TINDAKAN YANG DIMINTA A - Sebutkan semua kata yang berada di dalam tanda kurung pada berita tentang Airy.
TINDAKAN YANG DIMINTA B - Ubah bagian berita tentang Airy yang dimulai dengan "Dalam email kepada" dan berlanjut hingga "itu dalam email." dengan mengganti "email" menjadi "surel".

TEKS BERITA -

┏━━

Jakarta (ANTARA) - Agregator layanan akomodasi dan wisata, Airy dikabarkan akan menghentikan operasinya secara permanen pada akhir bulan ini.
Airy menjelaskan bahwa pandemi COVID-19 telah mengancam hampir semua sektor bisnis, terutama sektor pariwisata.
Dalam email kepada mitra propertinya, dikutip dari Tech in Asia, Jumat, Airy mengatakan akan mengakhiri perjanjian dengan mitranya, mengikuti keputusan perusahaan untuk menghentikan kegiatan operasionalnya secara permanen.
"Kami telah melakukan upaya terbaik kami untuk mengatasi dampak dari bencana (internasional) ini. Namun, mengingat penurunan teknis yang signifikan dan pengurangan sumber daya manusia yang kami miliki saat ini, kami telah memutuskan untuk menghentikan (kegiatan) bisnis kami secara permanen," kata perusahaan itu dalam email.
"Karena alasan ini, setelah 31 Mei 2020, kami tidak dapat menyediakan layanan (lagi) untuk semua mitra kami,” tambah Airy.
Antara telah menghubungi Airy untuk mengkonfirmasi kabar tersebut, namun juru bicara perusahaan tidak dapat memberikan informasi lebih lanjut tentang hal ini.

┗━━

BARIS YANG TERSEDIA -

┏━━

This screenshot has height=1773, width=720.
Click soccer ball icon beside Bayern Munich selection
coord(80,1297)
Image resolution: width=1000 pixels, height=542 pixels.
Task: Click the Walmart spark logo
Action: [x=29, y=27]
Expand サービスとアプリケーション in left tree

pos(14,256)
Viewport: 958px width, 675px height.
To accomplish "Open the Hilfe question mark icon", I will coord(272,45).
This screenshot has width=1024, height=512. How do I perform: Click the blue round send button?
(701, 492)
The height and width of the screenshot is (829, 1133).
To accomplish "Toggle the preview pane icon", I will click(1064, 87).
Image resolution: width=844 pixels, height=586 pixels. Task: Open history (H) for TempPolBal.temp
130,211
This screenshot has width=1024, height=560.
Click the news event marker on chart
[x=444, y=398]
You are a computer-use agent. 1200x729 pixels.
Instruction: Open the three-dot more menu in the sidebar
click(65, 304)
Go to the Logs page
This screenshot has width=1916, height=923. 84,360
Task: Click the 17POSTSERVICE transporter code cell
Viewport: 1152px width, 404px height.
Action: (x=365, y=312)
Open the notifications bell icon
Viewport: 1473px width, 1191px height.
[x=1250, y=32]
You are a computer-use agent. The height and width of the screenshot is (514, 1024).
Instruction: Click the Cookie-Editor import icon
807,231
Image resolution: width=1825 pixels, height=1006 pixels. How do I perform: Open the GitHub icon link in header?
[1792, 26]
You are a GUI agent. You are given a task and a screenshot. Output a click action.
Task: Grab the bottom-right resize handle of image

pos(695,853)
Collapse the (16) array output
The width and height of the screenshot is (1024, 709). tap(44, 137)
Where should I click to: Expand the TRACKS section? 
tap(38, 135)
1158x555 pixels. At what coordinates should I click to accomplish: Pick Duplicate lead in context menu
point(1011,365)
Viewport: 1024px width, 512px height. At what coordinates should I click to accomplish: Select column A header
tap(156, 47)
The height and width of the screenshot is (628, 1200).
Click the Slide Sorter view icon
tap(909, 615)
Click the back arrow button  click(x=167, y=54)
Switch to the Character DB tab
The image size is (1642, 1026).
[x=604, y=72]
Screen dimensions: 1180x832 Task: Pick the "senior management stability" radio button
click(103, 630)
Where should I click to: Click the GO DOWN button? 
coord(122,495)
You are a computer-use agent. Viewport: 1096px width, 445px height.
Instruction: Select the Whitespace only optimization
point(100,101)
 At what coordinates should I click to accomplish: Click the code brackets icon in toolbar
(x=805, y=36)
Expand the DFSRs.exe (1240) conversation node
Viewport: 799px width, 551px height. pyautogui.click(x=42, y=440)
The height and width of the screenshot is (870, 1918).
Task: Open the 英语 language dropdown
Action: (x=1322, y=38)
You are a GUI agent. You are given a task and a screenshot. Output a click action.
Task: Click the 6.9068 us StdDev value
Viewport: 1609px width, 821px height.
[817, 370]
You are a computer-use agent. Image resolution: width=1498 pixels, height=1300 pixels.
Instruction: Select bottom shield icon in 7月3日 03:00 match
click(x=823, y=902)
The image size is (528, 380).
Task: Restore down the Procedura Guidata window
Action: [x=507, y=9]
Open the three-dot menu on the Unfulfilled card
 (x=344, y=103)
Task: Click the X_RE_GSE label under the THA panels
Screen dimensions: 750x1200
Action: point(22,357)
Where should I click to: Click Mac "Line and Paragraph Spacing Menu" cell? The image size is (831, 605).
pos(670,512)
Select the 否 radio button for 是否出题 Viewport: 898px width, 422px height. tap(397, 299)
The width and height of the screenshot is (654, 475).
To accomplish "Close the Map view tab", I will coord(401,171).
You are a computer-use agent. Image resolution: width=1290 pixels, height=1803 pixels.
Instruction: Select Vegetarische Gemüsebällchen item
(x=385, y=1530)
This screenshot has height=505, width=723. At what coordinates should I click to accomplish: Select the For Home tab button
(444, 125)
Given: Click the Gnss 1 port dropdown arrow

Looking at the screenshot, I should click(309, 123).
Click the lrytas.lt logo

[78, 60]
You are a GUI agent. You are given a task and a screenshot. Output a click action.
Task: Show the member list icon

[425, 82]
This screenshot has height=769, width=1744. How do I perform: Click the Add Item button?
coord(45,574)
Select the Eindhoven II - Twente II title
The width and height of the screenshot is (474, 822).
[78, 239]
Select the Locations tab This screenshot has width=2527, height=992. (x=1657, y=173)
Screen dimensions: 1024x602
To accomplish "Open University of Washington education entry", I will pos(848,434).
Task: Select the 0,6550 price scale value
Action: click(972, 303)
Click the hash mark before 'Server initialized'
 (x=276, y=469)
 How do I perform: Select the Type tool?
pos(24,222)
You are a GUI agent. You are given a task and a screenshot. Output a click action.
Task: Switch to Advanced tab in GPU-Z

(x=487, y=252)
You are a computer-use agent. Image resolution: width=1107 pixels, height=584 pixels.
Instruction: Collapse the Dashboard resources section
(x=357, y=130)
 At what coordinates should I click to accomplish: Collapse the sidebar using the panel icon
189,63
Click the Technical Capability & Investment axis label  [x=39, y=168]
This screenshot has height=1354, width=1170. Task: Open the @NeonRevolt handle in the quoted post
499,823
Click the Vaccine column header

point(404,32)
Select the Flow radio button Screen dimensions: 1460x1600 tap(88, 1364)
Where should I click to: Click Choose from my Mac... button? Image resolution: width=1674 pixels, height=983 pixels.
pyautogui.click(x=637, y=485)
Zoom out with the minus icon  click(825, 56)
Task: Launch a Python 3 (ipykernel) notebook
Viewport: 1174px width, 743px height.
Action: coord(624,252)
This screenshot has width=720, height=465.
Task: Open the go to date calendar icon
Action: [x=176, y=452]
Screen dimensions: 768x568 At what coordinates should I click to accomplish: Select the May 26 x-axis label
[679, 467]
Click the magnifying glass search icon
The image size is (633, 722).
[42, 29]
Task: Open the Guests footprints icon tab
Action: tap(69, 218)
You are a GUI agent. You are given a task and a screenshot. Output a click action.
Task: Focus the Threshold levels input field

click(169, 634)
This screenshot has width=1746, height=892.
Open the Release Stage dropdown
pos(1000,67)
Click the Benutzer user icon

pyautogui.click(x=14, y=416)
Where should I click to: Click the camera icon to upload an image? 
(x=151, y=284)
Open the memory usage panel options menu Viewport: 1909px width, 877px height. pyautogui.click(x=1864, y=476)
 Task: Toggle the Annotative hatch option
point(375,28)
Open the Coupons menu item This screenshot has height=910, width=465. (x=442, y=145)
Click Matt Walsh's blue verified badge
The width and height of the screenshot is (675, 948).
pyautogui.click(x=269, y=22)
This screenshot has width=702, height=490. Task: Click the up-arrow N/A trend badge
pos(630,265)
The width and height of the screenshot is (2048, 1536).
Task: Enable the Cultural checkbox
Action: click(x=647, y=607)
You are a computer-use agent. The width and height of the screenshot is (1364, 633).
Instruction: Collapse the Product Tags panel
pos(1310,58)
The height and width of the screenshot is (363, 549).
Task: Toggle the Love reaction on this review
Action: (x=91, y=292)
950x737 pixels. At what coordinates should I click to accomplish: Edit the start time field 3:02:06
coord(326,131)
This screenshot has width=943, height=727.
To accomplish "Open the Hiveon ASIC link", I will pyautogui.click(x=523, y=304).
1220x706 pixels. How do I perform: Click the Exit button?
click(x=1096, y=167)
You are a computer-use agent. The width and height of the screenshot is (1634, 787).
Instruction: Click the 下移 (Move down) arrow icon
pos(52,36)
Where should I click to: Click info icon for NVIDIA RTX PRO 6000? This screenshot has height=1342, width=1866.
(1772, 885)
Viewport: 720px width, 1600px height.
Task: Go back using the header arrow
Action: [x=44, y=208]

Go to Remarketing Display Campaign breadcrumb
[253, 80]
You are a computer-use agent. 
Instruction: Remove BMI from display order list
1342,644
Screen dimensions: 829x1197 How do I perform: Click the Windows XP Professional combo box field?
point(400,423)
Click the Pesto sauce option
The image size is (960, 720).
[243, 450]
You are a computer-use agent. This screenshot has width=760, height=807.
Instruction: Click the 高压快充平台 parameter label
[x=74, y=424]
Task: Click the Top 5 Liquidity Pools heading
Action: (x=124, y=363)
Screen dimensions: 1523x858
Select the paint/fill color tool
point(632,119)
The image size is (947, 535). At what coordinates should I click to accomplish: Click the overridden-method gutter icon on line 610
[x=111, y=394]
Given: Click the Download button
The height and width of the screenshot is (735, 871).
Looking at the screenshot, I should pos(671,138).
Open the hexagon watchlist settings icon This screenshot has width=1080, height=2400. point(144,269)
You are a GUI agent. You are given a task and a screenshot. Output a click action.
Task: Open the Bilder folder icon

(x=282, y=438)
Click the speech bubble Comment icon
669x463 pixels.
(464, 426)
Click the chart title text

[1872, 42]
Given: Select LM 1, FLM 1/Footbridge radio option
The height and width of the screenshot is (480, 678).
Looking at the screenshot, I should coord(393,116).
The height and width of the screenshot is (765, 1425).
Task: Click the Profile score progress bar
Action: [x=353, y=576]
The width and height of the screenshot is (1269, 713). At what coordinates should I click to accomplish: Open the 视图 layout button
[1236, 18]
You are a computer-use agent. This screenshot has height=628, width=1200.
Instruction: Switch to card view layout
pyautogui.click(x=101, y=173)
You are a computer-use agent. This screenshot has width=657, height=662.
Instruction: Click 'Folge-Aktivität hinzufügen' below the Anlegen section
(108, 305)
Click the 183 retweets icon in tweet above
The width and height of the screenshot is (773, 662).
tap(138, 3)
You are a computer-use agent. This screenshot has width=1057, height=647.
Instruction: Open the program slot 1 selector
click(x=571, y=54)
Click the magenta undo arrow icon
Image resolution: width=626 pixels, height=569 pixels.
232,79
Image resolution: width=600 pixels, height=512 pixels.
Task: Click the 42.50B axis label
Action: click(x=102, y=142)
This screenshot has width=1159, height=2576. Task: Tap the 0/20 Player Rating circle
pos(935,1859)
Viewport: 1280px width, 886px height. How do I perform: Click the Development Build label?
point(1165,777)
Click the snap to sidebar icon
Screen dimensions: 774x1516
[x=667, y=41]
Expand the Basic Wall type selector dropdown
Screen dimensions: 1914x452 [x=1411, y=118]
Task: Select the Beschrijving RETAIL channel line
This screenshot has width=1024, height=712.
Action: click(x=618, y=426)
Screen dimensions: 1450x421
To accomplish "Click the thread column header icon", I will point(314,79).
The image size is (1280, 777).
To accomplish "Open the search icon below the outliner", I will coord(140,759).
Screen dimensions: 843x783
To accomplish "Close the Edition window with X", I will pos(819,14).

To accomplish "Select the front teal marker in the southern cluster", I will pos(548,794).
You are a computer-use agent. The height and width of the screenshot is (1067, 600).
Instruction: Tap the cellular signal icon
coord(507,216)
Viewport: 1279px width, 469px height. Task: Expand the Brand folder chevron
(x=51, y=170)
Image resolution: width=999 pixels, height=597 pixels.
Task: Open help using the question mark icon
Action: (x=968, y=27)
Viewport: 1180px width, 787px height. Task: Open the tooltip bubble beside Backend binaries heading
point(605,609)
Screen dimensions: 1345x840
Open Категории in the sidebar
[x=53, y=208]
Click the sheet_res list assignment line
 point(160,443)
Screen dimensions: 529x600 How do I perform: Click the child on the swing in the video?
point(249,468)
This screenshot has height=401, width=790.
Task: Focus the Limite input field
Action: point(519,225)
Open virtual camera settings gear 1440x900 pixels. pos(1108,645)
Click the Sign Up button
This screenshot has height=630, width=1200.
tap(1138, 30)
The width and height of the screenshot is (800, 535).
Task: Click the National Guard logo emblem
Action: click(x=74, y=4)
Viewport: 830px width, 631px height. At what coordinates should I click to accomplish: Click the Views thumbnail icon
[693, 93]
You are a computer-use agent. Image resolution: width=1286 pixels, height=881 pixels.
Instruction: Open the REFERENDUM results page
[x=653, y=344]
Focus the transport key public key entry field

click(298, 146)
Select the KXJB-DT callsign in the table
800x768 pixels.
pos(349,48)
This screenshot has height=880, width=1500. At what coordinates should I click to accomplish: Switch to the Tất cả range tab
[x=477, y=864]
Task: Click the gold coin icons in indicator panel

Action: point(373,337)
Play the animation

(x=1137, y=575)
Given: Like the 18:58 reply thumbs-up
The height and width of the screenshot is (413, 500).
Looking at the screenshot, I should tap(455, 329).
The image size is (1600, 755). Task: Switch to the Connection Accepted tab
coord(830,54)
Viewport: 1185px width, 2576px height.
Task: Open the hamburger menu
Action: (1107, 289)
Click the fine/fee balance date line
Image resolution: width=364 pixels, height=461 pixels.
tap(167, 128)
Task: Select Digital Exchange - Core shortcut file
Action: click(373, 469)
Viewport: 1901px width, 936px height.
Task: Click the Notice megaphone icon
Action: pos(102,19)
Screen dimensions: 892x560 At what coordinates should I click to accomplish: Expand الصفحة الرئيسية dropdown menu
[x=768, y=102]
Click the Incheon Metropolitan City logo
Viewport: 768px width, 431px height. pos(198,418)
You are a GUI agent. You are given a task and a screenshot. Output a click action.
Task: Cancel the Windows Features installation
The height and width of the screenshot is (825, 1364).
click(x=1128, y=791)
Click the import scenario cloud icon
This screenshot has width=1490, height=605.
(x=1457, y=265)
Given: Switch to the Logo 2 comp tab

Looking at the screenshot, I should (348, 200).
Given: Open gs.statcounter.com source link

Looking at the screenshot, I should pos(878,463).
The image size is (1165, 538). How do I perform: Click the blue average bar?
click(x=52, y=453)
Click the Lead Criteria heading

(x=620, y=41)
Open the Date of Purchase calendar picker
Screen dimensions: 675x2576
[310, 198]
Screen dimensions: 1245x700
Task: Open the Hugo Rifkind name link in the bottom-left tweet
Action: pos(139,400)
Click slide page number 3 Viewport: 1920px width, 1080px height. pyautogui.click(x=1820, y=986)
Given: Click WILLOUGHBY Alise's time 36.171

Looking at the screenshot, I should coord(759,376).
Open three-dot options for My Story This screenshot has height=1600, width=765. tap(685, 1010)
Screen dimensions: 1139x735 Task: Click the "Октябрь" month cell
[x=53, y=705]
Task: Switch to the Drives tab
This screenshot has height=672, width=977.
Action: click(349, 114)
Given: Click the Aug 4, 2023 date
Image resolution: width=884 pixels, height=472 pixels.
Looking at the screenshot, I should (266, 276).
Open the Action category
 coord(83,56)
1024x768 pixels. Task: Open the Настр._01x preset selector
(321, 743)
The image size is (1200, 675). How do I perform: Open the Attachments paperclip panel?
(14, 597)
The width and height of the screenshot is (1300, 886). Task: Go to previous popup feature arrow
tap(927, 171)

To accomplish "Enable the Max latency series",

┗━━

HASIL TUGAS A - ANTARA, internasional, kegiatan, lagi

HASIL TUGAS B -
Dalam surel kepada mitra propertinya, dikutip dari Tech in Asia, Jumat, Airy mengatakan akan mengakhiri perjanjian dengan mitranya, mengikuti keputusan perusahaan untuk menghentikan kegiatan operasionalnya secara permanen.
"Kami telah melakukan upaya terbaik kami untuk mengatasi dampak dari bencana (internasional) ini. Namun, mengingat penurunan teknis yang signifikan dan pengurangan sumber daya manusia yang kami miliki saat ini, kami telah memutuskan untuk menghentikan (kegiatan) bisnis kami secara permanen," kata perusahaan itu dalam surel.